(Records of interface elements)
* * *

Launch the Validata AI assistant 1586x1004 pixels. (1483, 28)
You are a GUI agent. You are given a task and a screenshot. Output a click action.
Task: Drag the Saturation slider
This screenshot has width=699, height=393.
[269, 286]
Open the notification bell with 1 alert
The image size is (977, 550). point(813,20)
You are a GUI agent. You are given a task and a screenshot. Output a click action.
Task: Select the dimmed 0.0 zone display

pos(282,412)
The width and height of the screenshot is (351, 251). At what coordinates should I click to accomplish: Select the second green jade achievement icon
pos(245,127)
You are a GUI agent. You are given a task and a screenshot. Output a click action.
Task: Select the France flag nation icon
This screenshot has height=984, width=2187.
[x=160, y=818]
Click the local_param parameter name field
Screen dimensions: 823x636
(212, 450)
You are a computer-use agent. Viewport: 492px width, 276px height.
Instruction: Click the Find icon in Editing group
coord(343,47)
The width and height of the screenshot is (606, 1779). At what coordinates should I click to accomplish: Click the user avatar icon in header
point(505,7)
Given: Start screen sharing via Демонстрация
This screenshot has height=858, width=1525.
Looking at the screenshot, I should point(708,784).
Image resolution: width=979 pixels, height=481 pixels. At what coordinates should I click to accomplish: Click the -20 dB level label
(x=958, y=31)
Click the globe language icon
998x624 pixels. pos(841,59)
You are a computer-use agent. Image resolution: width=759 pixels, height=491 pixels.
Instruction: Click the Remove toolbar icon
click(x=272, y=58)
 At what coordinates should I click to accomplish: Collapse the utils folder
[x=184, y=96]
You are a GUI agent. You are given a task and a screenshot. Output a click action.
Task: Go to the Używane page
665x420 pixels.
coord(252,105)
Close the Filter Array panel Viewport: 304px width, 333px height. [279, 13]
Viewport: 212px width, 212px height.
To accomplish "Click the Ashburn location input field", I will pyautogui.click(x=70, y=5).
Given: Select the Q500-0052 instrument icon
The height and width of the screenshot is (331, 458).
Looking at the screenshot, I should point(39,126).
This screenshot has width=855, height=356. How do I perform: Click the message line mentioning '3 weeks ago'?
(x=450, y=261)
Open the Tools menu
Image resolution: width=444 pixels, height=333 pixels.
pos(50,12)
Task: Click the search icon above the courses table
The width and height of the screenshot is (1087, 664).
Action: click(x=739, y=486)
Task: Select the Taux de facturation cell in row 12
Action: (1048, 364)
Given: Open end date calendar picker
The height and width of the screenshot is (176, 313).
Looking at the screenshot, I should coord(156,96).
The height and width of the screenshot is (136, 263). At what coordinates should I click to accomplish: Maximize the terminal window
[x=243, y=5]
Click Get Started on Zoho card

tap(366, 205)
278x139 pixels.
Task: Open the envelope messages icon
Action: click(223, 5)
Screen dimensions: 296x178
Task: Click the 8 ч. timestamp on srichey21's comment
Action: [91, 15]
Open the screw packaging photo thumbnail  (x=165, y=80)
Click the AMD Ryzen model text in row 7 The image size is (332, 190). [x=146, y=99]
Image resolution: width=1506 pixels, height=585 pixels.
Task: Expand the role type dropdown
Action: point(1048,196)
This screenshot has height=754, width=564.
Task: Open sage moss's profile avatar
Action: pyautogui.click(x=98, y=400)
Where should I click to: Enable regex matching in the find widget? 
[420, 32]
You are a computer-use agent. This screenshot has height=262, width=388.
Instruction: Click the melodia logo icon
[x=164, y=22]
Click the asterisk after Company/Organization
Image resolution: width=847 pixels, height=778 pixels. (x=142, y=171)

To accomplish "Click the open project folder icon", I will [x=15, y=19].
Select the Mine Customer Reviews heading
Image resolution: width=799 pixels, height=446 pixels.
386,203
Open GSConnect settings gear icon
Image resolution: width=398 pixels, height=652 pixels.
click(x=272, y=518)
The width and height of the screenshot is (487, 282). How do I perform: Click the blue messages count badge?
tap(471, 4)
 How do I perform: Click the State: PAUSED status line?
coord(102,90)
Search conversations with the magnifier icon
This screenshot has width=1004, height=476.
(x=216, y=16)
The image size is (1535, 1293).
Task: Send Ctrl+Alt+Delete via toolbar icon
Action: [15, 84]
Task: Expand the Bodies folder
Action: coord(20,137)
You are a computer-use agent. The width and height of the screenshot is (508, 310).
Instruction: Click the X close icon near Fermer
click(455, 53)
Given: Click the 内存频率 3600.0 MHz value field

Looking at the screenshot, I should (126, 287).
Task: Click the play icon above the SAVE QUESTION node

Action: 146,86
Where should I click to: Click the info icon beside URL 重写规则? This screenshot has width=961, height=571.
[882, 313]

* * *

> Short exercise
Swap "GUI agent" for "GUI assistant" throughout all of the records above, and give the records again with nothing else altered.

> The completed task
Launch the Validata AI assistant 1586x1004 pixels. (1483, 28)
You are a GUI assistant. You are given a task and a screenshot. Output a click action.
Task: Drag the Saturation slider
This screenshot has width=699, height=393.
[269, 286]
Open the notification bell with 1 alert
The image size is (977, 550). point(813,20)
You are a GUI assistant. You are given a task and a screenshot. Output a click action.
Task: Select the dimmed 0.0 zone display

pos(282,412)
The width and height of the screenshot is (351, 251). At what coordinates should I click to accomplish: Select the second green jade achievement icon
pos(245,127)
You are a GUI assistant. You are given a task and a screenshot. Output a click action.
Task: Select the France flag nation icon
This screenshot has height=984, width=2187.
[x=160, y=818]
Click the local_param parameter name field
Screen dimensions: 823x636
(212, 450)
You are a computer-use agent. Viewport: 492px width, 276px height.
Instruction: Click the Find icon in Editing group
coord(343,47)
The width and height of the screenshot is (606, 1779). At what coordinates should I click to accomplish: Click the user avatar icon in header
point(505,7)
Given: Start screen sharing via Демонстрация
This screenshot has height=858, width=1525.
Looking at the screenshot, I should point(708,784).
Image resolution: width=979 pixels, height=481 pixels. At what coordinates should I click to accomplish: Click the -20 dB level label
(x=958, y=31)
Click the globe language icon
998x624 pixels. pos(841,59)
You are a computer-use agent. Image resolution: width=759 pixels, height=491 pixels.
Instruction: Click the Remove toolbar icon
click(x=272, y=58)
 At what coordinates should I click to accomplish: Collapse the utils folder
[x=184, y=96]
You are a GUI assistant. You are given a task and a screenshot. Output a click action.
Task: Go to the Używane page
665x420 pixels.
coord(252,105)
Close the Filter Array panel Viewport: 304px width, 333px height. [279, 13]
Viewport: 212px width, 212px height.
To accomplish "Click the Ashburn location input field", I will pyautogui.click(x=70, y=5).
Given: Select the Q500-0052 instrument icon
The height and width of the screenshot is (331, 458).
Looking at the screenshot, I should point(39,126).
This screenshot has width=855, height=356. How do I perform: Click the message line mentioning '3 weeks ago'?
(x=450, y=261)
Open the Tools menu
Image resolution: width=444 pixels, height=333 pixels.
pos(50,12)
Task: Click the search icon above the courses table
The width and height of the screenshot is (1087, 664).
Action: click(x=739, y=486)
Task: Select the Taux de facturation cell in row 12
Action: (1048, 364)
Given: Open end date calendar picker
The height and width of the screenshot is (176, 313).
Looking at the screenshot, I should coord(156,96).
The height and width of the screenshot is (136, 263). At what coordinates should I click to accomplish: Maximize the terminal window
[x=243, y=5]
Click Get Started on Zoho card

tap(366, 205)
278x139 pixels.
Task: Open the envelope messages icon
Action: click(223, 5)
Screen dimensions: 296x178
Task: Click the 8 ч. timestamp on srichey21's comment
Action: [91, 15]
Open the screw packaging photo thumbnail  (x=165, y=80)
Click the AMD Ryzen model text in row 7 The image size is (332, 190). [x=146, y=99]
Image resolution: width=1506 pixels, height=585 pixels.
Task: Expand the role type dropdown
Action: point(1048,196)
This screenshot has height=754, width=564.
Task: Open sage moss's profile avatar
Action: pyautogui.click(x=98, y=400)
Where should I click to: Enable regex matching in the find widget? 
[420, 32]
You are a computer-use agent. This screenshot has height=262, width=388.
Instruction: Click the melodia logo icon
[x=164, y=22]
Click the asterisk after Company/Organization
Image resolution: width=847 pixels, height=778 pixels. (x=142, y=171)

To accomplish "Click the open project folder icon", I will [x=15, y=19].
Select the Mine Customer Reviews heading
Image resolution: width=799 pixels, height=446 pixels.
386,203
Open GSConnect settings gear icon
Image resolution: width=398 pixels, height=652 pixels.
click(x=272, y=518)
The width and height of the screenshot is (487, 282). How do I perform: Click the blue messages count badge?
tap(471, 4)
 How do I perform: Click the State: PAUSED status line?
coord(102,90)
Search conversations with the magnifier icon
This screenshot has width=1004, height=476.
(x=216, y=16)
The image size is (1535, 1293).
Task: Send Ctrl+Alt+Delete via toolbar icon
Action: [15, 84]
Task: Expand the Bodies folder
Action: coord(20,137)
You are a computer-use agent. The width and height of the screenshot is (508, 310).
Instruction: Click the X close icon near Fermer
click(455, 53)
Given: Click the 内存频率 3600.0 MHz value field

Looking at the screenshot, I should (126, 287).
Task: Click the play icon above the SAVE QUESTION node

Action: 146,86
Where should I click to: Click the info icon beside URL 重写规则? This screenshot has width=961, height=571.
[882, 313]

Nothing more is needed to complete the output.